En Finlande, à Seinäjoki, l'entreprise Prima Power qui fabrique des pièces métalliques teste deux des sept propositions issues de Factory2Fit. Ce projet de recherche européen d'un montant de 4 millions d'euros lance des pistes pour que les hommes occupent une place renouvelée au cœur de l'activité industrielle. Il s'agit de rendre leur travail plus stimulant et dans le même temps, de placer les usines européennes aux avant-postes de la production manufacturière mondiale.

L'un de ses outils s'appelle la "Plateforme de partage du savoir". La coordinatrice du projet Eija Kaasinen, également scientifique principale au Centre de recherche technique de Finlande VTT, nous explique son intérêt pour les ouvriers : "Ils peuvent participer à la conception de leur environnement de travail et à l'organisation des tâches et cela consiste aussi à leur donner les moyens de partager leurs connaissances pratiques qui souvent, sont tacites et peu visibles."

"Des tâches de plus en plus liées aux connaissances"

À l'échelle mondiale, dans le cadre de la quatrième révolution industrielle, l'automatisation et la robotique transforment la production manufacturière.

"Bien sûr, il y a des aspects qui restent manuels, mais les tâches sont de plus en plus liées aux connaissances," souligne Eija Kaasinen. "Il s'agit davantage de travailler sur le versant virtuel des choses concrètes du monde réel," estime-t-elle.

La "Solution de Préformation", autre proposition des chercheurs, s'appuie sur des modèles 3D et des tutoriels stockés sur le cloud tandis que la "Plateforme de partage du savoir" permet de bénéficier de l'expérience accumulée par un ouvrier auprès de cette machine complexe en particulier quand elle se grippe.
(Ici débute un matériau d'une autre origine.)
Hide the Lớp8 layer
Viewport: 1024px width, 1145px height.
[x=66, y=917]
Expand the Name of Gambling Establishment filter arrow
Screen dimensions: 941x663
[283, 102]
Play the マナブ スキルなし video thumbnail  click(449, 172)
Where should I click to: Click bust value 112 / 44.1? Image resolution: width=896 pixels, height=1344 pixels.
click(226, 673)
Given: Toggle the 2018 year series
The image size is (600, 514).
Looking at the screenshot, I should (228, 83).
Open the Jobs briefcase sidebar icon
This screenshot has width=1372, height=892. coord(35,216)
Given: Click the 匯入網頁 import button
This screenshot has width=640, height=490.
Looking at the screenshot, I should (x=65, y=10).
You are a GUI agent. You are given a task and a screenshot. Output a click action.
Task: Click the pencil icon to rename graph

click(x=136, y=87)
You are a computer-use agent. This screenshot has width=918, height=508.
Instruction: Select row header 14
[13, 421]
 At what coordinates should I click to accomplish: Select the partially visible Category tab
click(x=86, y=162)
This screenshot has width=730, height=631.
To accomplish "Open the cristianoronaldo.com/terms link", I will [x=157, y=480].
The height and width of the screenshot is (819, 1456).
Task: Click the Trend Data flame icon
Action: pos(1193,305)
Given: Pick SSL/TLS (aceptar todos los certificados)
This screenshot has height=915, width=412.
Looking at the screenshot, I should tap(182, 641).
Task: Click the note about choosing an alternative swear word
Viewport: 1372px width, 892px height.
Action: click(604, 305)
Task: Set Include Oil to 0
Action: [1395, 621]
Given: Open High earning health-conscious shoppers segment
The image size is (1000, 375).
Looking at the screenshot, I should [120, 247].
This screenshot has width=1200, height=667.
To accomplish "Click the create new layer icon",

Mariia Kreposna, développeuse de solutions logiciels chez Prima Power, nous montre une machine qui en est équipée : "L'opérateur peut ouvrir la boîte de dialogue annexe pour obtenir de l'information supplémentaire sur la situation : cela passe par le partage de textes, de descriptions, d'images ou de vidéos. L'idée," ajoute-t-elle, "c'est qu'à l'avenir, quand l'alarme se déclenche avec le même code, l'opérateur soit capable de connaître non seulement les solutions standards pour résoudre la panne, mais aussi toutes les raisons possibles et la manière d'éviter que cette alarme ne se déclenche à nouveau."

Bracelet connecté pour les ouvriers

Dans cette autre usine finlandaise à Keuruu, les ouvriers ont porté sur eux, un outil de suivi biométrique ("Worker Feedback Dashboard") qui ressemble à un bracelet connecté associé à une application.

Les tâches qu'ils réalisaient dans leur travail ont été enregistrées, ainsi que leur état de forme comme leur sommeil, montrant ainsi la manière dont les deux choses sont liées.

"Quand on a interrogé les ouvriers dans le cadre du projet, ils nous disaient souvent avoir des retours négatifs sur leur travail quand quelque chose n'allait pas," précise Päivi Heikkilä, scientifique au Centre de recherche technique de Finlande VTT. "Donc on a voulu développer une application qui leur donnerait un retour positif sur la maîtrise de leur travail, sur les bons résultats qu'ils obtiennent et donc sur les choses positives," insiste-t-elle.

Sur la base du volontariat

Ville Vuarola fait partie des cinq ouvriers qui ont testé le bracelet pendant trois mois. Le jeune homme a été ravi de participer. "J'ai été surpris de voir combien le fait de bien dormir influence mes performances au travail : en parallèle d'activités de loisirs, le sommeil joue un rôle très important de ce point de vue," reconnaît-il.

Parmi les solutions proposées par Factory2Fit, celle-ci s'est avérée la plus controversée, soulevant des craintes sur le potentiel mauvais usage des données des ouvriers.

"Quand on développe ce type de solutions," affirme Paivi Heikkilä, "on tient toujours compte de l'éthique et on veut vraiment souligner que les choses se font toujours avec l'accord du salarié."

Les données collectées sont conservées dans un serveur séparé qui n'est pas relié au système de l'usine.

Les chercheurs pensent commercialiser quelques-unes de leurs solutions à la fin de l'année prochaine.